■ Directions for this task ■
Copy out the rows word for word, from the line containing "This screenshot has height=168, width=304." through the line containing "point(955,94)", both included.

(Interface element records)
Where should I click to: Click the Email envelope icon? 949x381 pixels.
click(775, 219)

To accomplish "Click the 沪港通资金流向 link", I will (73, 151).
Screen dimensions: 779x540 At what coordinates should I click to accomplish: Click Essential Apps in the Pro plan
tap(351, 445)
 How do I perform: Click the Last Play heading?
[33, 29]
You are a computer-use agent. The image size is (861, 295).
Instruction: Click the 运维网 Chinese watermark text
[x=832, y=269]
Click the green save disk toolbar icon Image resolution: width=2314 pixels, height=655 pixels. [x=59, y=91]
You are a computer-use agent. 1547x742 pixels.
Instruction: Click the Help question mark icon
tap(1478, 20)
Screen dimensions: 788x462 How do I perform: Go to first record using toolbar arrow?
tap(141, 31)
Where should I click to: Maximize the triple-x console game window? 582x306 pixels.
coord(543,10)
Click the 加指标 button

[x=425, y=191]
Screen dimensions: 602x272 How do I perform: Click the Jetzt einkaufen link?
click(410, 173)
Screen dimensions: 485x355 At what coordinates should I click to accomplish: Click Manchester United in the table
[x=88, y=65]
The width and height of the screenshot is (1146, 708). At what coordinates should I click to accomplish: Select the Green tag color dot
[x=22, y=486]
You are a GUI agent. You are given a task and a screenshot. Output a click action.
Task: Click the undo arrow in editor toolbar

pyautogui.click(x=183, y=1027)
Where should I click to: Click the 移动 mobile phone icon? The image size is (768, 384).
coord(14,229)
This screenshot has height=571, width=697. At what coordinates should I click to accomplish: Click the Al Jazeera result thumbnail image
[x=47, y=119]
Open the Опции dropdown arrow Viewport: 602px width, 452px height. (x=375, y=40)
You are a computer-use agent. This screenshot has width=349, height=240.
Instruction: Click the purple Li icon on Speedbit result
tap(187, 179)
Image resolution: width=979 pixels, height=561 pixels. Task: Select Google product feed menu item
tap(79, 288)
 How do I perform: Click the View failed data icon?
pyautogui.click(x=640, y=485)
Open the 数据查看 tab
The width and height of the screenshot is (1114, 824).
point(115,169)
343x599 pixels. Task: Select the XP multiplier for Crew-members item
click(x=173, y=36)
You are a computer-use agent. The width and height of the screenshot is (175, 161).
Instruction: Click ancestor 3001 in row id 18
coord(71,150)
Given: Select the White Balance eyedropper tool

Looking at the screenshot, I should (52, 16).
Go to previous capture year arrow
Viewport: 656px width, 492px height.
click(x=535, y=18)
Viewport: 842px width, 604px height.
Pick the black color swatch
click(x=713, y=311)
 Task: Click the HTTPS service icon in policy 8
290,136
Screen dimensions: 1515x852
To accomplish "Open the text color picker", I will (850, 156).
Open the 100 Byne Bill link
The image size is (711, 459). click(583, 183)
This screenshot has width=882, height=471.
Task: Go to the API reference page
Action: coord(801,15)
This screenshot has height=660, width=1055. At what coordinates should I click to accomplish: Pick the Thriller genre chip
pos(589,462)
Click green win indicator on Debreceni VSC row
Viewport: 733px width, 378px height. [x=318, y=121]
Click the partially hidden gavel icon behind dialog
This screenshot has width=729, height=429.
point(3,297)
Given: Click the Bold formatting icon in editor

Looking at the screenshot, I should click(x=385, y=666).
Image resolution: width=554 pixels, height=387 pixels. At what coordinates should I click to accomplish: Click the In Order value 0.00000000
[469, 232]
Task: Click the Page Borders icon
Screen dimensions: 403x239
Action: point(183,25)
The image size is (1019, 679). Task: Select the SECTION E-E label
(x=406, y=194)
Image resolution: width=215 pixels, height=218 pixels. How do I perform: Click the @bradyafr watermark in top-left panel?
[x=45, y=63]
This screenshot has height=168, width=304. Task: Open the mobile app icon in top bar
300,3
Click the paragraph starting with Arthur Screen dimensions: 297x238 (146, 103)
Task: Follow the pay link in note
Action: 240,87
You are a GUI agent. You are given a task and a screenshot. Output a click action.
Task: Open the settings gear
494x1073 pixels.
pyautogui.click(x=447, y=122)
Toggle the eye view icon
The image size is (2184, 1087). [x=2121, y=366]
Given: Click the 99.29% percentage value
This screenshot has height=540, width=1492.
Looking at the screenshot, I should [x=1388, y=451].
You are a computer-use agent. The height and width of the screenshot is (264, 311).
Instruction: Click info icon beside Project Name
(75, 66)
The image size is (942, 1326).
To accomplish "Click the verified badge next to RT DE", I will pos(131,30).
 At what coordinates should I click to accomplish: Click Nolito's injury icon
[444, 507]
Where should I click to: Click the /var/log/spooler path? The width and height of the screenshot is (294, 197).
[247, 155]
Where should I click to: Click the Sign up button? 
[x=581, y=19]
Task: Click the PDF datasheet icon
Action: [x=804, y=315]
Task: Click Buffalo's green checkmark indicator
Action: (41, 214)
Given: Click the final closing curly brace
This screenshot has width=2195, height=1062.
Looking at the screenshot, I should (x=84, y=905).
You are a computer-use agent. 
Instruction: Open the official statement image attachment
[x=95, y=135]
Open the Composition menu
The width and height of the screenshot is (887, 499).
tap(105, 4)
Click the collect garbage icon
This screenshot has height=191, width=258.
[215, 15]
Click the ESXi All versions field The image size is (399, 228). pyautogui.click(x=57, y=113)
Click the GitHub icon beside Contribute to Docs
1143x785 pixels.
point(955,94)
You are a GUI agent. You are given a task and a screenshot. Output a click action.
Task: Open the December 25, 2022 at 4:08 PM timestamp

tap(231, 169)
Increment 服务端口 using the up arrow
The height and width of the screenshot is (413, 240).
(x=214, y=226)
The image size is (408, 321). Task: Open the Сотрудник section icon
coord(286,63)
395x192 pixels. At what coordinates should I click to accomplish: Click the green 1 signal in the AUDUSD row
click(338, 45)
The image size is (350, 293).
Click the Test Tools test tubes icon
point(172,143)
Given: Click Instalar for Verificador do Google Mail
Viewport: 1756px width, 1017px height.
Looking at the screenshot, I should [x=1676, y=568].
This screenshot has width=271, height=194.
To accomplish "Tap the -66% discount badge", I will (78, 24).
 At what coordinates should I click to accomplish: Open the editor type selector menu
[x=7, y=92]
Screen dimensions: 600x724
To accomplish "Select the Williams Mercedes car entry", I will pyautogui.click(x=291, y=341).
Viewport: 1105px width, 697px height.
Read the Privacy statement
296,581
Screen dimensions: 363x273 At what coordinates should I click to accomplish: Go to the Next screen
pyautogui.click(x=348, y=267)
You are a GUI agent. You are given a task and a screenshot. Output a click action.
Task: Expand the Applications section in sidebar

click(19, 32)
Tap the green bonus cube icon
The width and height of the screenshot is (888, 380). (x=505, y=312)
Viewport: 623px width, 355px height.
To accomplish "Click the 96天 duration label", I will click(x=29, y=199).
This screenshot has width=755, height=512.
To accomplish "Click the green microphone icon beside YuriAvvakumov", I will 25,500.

■ Expected answer ■
This screenshot has height=168, width=304. Task: Open the mobile app icon in top bar
300,3
Click the paragraph starting with Arthur Screen dimensions: 297x238 (146, 103)
Task: Follow the pay link in note
Action: 240,87
You are a GUI agent. You are given a task and a screenshot. Output a click action.
Task: Open the settings gear
494x1073 pixels.
pyautogui.click(x=447, y=122)
Toggle the eye view icon
The image size is (2184, 1087). [x=2121, y=366]
Given: Click the 99.29% percentage value
This screenshot has height=540, width=1492.
Looking at the screenshot, I should [x=1388, y=451].
You are a computer-use agent. The height and width of the screenshot is (264, 311).
Instruction: Click info icon beside Project Name
(75, 66)
The image size is (942, 1326).
To accomplish "Click the verified badge next to RT DE", I will pos(131,30).
 At what coordinates should I click to accomplish: Click Nolito's injury icon
[444, 507]
Where should I click to: Click the /var/log/spooler path? The width and height of the screenshot is (294, 197).
[247, 155]
Where should I click to: Click the Sign up button? 
[x=581, y=19]
Task: Click the PDF datasheet icon
Action: [x=804, y=315]
Task: Click Buffalo's green checkmark indicator
Action: (41, 214)
Given: Click the final closing curly brace
This screenshot has width=2195, height=1062.
Looking at the screenshot, I should (x=84, y=905).
You are a computer-use agent. 
Instruction: Open the official statement image attachment
[x=95, y=135]
Open the Composition menu
The width and height of the screenshot is (887, 499).
tap(105, 4)
Click the collect garbage icon
This screenshot has height=191, width=258.
[215, 15]
Click the ESXi All versions field The image size is (399, 228). pyautogui.click(x=57, y=113)
Click the GitHub icon beside Contribute to Docs
1143x785 pixels.
point(955,94)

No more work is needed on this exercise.